This is something I've always wanted to get off my chest as a former astrophysicist. Most readers can just tune out now.
USATODAY.com has an article reporting observations of the microwave background that purportedly support the inflation extension to Big Bang. I can't comment on the findings without reading the actual paper in ApJ, but the article includes the statement
Normal matter, the stuff of people and planets, is only about 4% of the combined matter and energy in the universe. Dark matter, invisible and exotic physical particles, and dark energy, a gravity-defying force behind the continuing expansion of the universe, makes up the rest.
This idea has always bothered me. Here's the story. Inflation cosmology is an attempt to solve some paradoxes in Big Bang. Its essential point is that in the first flicker of time after the Big Bang event, the universe expanded at speeds far greater than the speed of light. That explains the essential isotropy of the universe, how parts of the universe too far apart to have ever communicated can have similar structures and properties. That's known as the horizon problem. See Wikipedia's entry for
inflation for a more thorough introduction.
The detailed physics of inflation is far beyond me, but a critical piece of the theory is that the universe must be perfectly flat. This has to do with general relativity. Basically, if the universal density is high, the universe will collapse on itself. If is the density is low, the universe will expand forever. The transition point between the two is called a flat cosmology. (In GR terms, the metric tensor has constant elements only on the diagonal. Also known as the Minkowski metric.) The corresponding density is called the critical density. Inflation requires the universe to be at exactly this density. Unfortunately, observations give a density well under this critical value. That is, of course, only looking at observable matter. Since inflation requires the critical density, and observable matter gives a density which is only a small fraction of critical density, everything else must be totally unobservable matter, which we call dark matter. That's where USA Today's statement comes from.
This has always struck me as a modern example of epicycles. In the old geocentric views of the solar system, they had to impose bizarre, unphysical motions on top of the simple circular orbits the planets were assumed to have around the earth. These were called epicycles and were needed to explain things like retrograde motion. The only purpose for these epicycles was to bridge the gap between what their theory predicted and what was observed.
The dark matter hypothesis does exactly the same thing. It proposes that most of the matter of the universe is totally undetectable (meaning we can't actually test for it) whose only purpose is to flatten the universe to comply with the predictions of inflation. I call dark matter the cosmological fudge factor. Whatever we don't see, we just assume is there and unseeable. That's always struck me as totally unscientific.
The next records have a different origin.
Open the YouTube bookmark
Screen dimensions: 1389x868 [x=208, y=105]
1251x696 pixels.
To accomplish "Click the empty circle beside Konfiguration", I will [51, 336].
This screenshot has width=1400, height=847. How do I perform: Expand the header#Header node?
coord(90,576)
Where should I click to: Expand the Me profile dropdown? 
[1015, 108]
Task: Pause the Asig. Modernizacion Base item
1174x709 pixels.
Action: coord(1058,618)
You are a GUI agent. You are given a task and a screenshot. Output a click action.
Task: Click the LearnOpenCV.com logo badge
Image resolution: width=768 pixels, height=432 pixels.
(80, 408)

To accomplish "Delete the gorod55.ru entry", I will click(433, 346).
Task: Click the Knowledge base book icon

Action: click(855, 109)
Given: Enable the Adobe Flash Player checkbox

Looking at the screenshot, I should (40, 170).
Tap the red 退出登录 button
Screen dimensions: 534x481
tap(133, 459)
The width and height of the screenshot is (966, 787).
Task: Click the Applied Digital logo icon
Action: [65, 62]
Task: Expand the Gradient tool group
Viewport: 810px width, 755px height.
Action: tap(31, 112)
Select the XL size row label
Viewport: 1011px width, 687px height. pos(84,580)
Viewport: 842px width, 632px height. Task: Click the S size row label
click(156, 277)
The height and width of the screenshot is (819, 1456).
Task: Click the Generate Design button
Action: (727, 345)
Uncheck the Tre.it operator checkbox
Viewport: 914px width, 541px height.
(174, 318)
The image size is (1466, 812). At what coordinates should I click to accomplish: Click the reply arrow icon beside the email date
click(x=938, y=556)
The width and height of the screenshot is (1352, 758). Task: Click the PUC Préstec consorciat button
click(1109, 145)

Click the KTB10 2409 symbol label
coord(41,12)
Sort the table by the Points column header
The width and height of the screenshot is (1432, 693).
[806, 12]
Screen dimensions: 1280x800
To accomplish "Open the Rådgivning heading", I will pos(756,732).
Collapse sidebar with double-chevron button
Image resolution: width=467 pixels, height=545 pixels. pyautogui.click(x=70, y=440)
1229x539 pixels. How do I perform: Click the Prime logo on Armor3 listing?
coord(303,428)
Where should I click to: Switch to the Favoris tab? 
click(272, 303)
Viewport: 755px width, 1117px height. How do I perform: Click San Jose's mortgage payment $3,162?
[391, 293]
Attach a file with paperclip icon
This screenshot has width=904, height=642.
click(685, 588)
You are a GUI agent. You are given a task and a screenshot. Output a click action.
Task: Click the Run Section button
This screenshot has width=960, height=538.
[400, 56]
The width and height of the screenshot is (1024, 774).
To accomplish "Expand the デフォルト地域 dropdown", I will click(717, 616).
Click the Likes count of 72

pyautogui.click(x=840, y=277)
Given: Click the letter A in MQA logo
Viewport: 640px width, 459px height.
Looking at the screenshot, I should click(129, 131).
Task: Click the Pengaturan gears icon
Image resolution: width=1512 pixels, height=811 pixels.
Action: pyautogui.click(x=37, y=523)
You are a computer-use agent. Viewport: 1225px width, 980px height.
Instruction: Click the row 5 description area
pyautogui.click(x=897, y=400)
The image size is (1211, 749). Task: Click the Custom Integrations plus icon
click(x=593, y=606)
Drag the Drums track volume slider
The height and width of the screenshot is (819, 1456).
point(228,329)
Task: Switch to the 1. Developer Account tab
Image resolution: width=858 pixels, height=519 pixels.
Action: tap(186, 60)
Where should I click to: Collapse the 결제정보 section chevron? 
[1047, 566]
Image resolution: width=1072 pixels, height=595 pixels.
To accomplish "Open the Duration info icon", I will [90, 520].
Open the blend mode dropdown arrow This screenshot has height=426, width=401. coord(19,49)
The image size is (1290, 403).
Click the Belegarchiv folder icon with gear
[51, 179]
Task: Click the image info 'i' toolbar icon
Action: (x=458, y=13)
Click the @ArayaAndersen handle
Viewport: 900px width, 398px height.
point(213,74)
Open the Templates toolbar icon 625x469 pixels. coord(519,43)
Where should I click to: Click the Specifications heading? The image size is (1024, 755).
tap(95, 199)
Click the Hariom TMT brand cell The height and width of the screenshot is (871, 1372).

The idea of dark matter comes from the study of galactic rotations. Rotation curves are measures of how fast matter is orbiting the galactic center as a function of distance. We can determine the mass by looking at brightness. Knowing the mass and the speed, it is fairly simply physics to predict what will happen. Unfortunately what was sometimes found was that there was not enough mass in the galaxy to keep matter in the outer parts of a galaxy in the orbits that were seen. Matter should have been flying off the galaxy rather than being bound gravitationally to the galaxy. The solution, again, is that there must be matter that we're not seeing that is increasing the mass, and therefore the gravitational pull.
Now, this use of dark matter is not so bad. First of all, unlike inflation, the theory we're trying to preserve is extremely well established (basic gravitation) so there's very good reason to expect its predictions to be right. Beyond that, it's simply not unreasonable that there would be matter in a galaxy we're not seeing. Dead stars, dim stars who are simply not bright enough to be detected in our telescopes, dust, etc. All are examples of mass, potentially considerable mass, that would not be emitting light for our telescopes to see.
But when this idea is applied to cosmology, the dark matter morphs from perfectly reasonable things to bizarre, exotic particles no one has ever seen, nor can they see by definition.
Like I said, I have always found this rather unscientific.